In 2009, a novel H1N1 influenza A virus (2009 pH1N1) emerged and caused a pandemic. A human monoclonal antibody (hMAb; EM4C04), highly specific for the 2009 pH1N1 virus hemagglutinin (HA), was isolated from a severely ill 2009 pH1N1 virus-infected patient. We postulated that under immune pressure with EM4C04, the 2009 pH1N1 virus would undergo antigenic drift and mutate at sites that would identify the antibody binding site. To do so, we infected MDCK cells in the presence of EM4C04 and generated 11 escape mutants, displaying 7 distinct amino acid substitutions in the HA. Six substitutions greatly reduced MAb binding (K123N, D131E, K133T, G134S, K157N, and G158E). Residues 131, 133, and 134 are contiguous with residues 157 and 158 in the globular domain structure and contribute to a novel pH1N1 antibody epitope. One mutation near the receptor binding site, S186P, increased the binding affinity of the HA to the receptor. 186P and 131E are present in the highly virulent 1918 virus HA and were recently identified as virulence determinants in a mouse-passaged pH1N1 virus. We found that pH1N1 escape variants expressing these substitutions enhanced replication and lethality in mice compared to wild-type 2009 pH1N1 virus. The increased virulence of these viruses was associated with an increased affinity for α2,3 sialic acid receptors. Our study demonstrates that antibody pressure by an hMAb targeting a novel epitope in the Sa region of 2009 pH1N1 HA is able to inadvertently drive the development of a more virulent virus with altered receptor binding properties.
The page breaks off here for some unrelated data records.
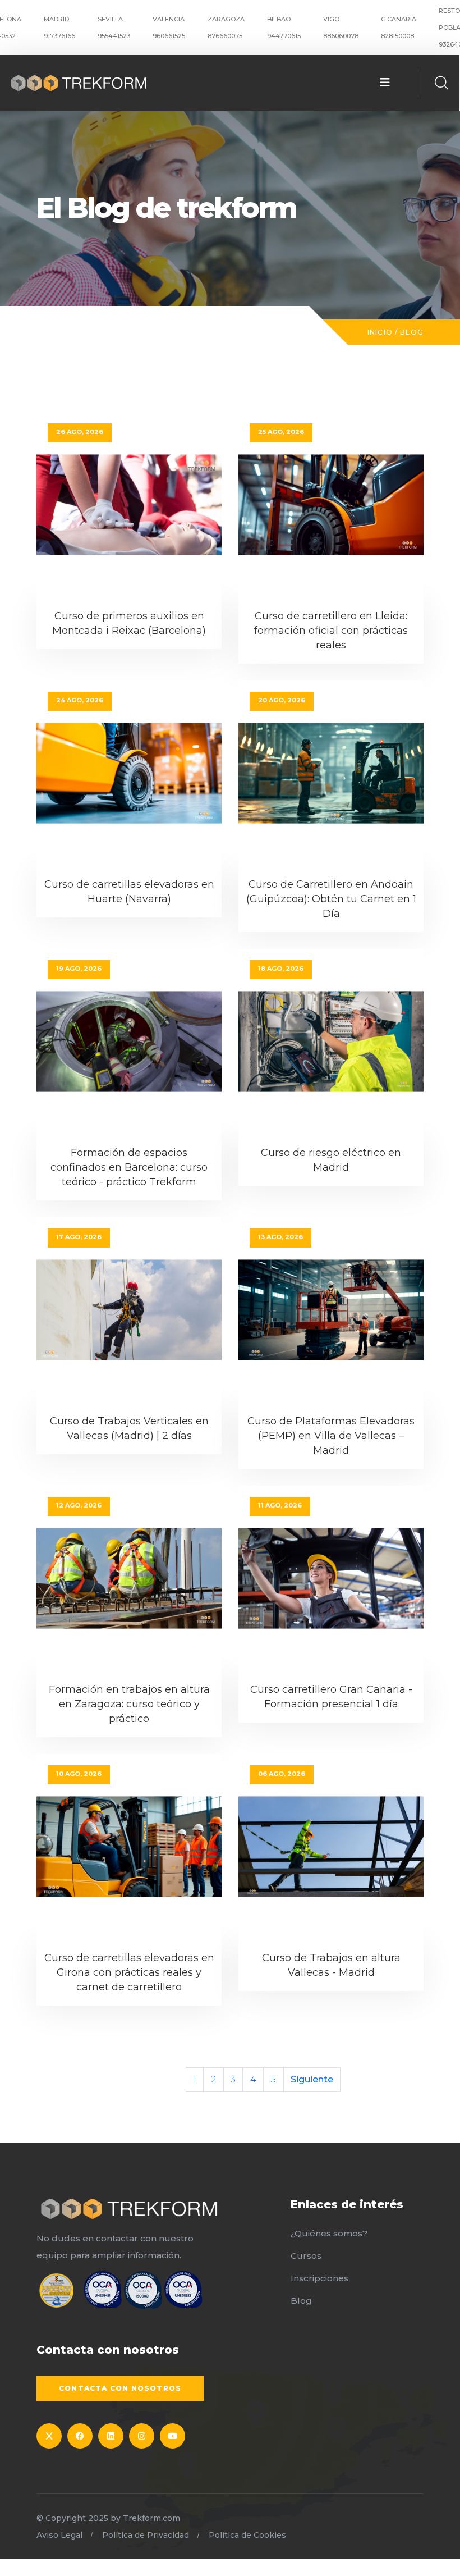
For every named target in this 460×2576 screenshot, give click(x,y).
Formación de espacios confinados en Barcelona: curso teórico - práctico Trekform (129, 1167)
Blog (412, 332)
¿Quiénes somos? (329, 2233)
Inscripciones (319, 2278)
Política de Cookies (247, 2535)
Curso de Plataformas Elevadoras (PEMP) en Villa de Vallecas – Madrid (331, 1435)
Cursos (306, 2255)
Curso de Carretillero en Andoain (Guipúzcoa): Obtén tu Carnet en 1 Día (331, 899)
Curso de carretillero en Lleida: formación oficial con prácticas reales (331, 630)
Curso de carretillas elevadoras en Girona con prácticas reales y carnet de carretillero (129, 1972)
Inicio (380, 332)
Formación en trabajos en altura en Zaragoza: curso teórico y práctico (129, 1704)
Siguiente (312, 2079)
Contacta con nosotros (120, 2388)
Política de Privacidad (145, 2535)
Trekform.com (151, 2518)
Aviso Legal (59, 2535)
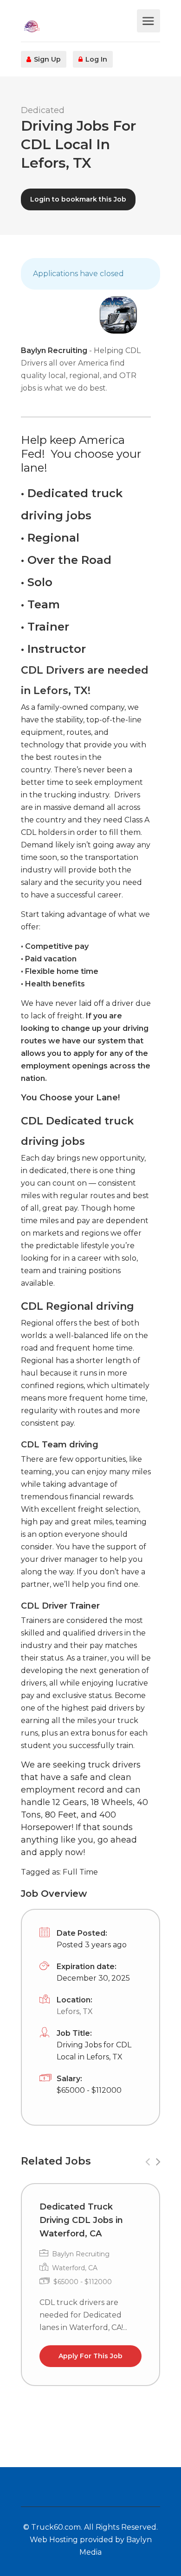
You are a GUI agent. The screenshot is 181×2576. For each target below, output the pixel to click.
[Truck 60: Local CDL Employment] (78, 26)
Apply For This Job (90, 2356)
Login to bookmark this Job (78, 199)
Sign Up (46, 59)
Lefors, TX (75, 2011)
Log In (95, 59)
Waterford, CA (74, 2268)
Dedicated (43, 110)
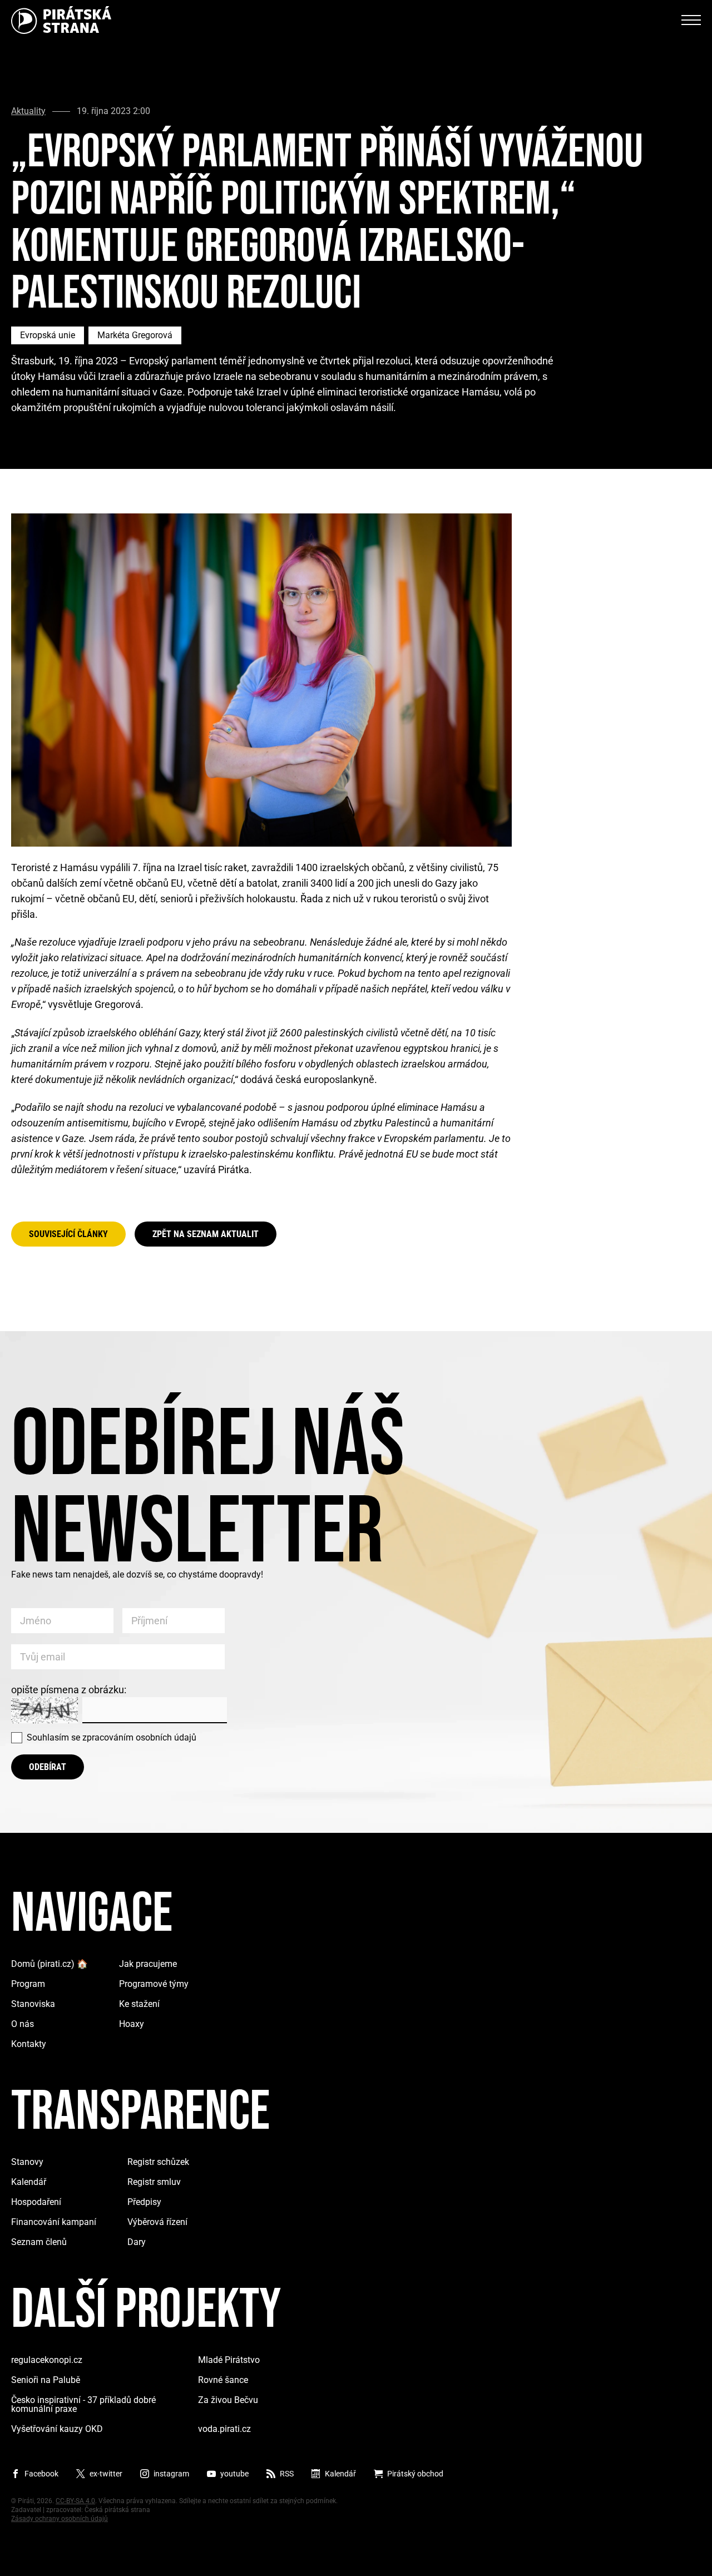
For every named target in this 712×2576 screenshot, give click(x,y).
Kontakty (28, 2044)
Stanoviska (33, 2004)
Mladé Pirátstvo (229, 2360)
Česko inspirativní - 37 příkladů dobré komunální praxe (83, 2404)
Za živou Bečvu (228, 2400)
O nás (22, 2024)
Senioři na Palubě (45, 2380)
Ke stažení (139, 2004)
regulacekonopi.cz (46, 2360)
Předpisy (144, 2202)
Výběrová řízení (157, 2222)
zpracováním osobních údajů (139, 1737)
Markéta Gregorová (134, 335)
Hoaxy (131, 2024)
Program (28, 1984)
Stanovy (27, 2162)
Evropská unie (47, 335)
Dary (136, 2242)
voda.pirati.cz (224, 2429)
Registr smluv (154, 2182)
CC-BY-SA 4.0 (75, 2501)
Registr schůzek (158, 2162)
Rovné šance (223, 2380)
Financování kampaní (53, 2222)
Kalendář (28, 2182)
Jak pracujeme (148, 1964)
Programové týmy (154, 1984)
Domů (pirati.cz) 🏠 (49, 1964)
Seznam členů (39, 2242)
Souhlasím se (111, 1737)
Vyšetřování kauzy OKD (57, 2429)
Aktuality (28, 111)
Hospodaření (36, 2202)
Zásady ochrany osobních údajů (59, 2519)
This broadens our understanding of antigenic drift.
Influenza viruses accumulate amino acid substitutions to evade the antibody response in a process known as antigenic drift, making it necessary to vaccinate against influenza annually. Mapping human monoclonal antibody (hMAb) epitopes is a necessary step towards understanding antigenic drift in humans. We defined the specificity of an hMAb that specifically targeted the 2009 pH1N1 virus and describe a novel epitope. In addition, we identified a previously unappreciated potential for antibody escape to enhance the pathogenicity of a virus. The escape mutation that we identified with in vitro immune pressure was independently reported by other investigators using in vivo selection in nonimmune mice. Although in vitro generation of escape mutants is unlikely to recapitulate antigenic drift in its entirety, the data demonstrate that pressure by a human monoclonal antibody targeting a novel epitope in the hemagglutinin of the 2009 pandemic H1N1 virus can inadvertently drive the development of escape mutants, of which a subset have increased virulence and altered receptor binding properties.
2009 年,一种新型 H1N1 流感病毒(2009 pH1N1)出现并引发大流行。从一名严重感染 2009 pH1N1 病毒的患者中分离出一种针对该病毒血凝素(HA)的高度特异性人源单克隆抗体(hMAb;EM4C04)。我们推测,在 EM4C04 的免疫压力下,2009 pH1N1 病毒将发生抗原漂移,并在抗体结合位点发生突变。为此,我们在存在 EM4C04 的情况下感染 MDCK 细胞,并生成了 11 种逃逸突变体,HA 中有 7 个不同的氨基酸取代。6 个取代大大降低了 MAb 的结合能力(K123N、D131E、K133T、G134S、K157N 和 G158E)。残基 131、133 和 134 与球形结构域中的残基 157 和 158 连续,并构成一个新的 pH1N1 抗体表位。受体结合位点附近的一个突变 S186P 增加了 HA 与受体的结合亲和力。186P 和 131E 存在于高致病性 1918 病毒 HA 中,最近被鉴定为在经过小鼠传代的 pH1N1 病毒中具有毒力决定因素。我们发现,与野生型 2009 pH1N1 病毒相比,表达这些取代的 pH1N1 逃逸变体在小鼠中的复制和致死率更高。这些病毒的毒力增加与对α2,3 唾液酸受体的亲和力增加有关。我们的研究表明,针对 2009 pH1N1 HA 中 Sa 区新表位的 hMAb 产生的抗体压力能够无意中导致具有改变的受体结合特性的更具毒力的病毒的发展。这拓宽了我们对抗原漂移的理解。
流感病毒会积累氨基酸取代,以逃避抗体反应,这一过程称为抗原漂移,因此每年都需要接种流感疫苗。绘制人类单克隆抗体(hMAb)表位图谱是了解人类抗原漂移的必要步骤。我们确定了一种专门针对 2009 pH1N1 病毒的 hMAb 的特异性,并描述了一个新的表位。此外,我们还发现了一种以前未被认识到的抗体逃逸潜力,可以增强病毒的致病性。我们通过体外免疫压力鉴定的逃逸突变,其他研究人员也使用非免疫小鼠体内选择独立报道。尽管体外产生逃逸突变不太可能完全再现抗原漂移,但数据表明,针对 2009 年大流行 H1N1 病毒血凝素中新型表位的人源单克隆抗体的压力会无意中导致逃逸突变的发展,其中一部分具有更高的毒力和改变的受体结合特性。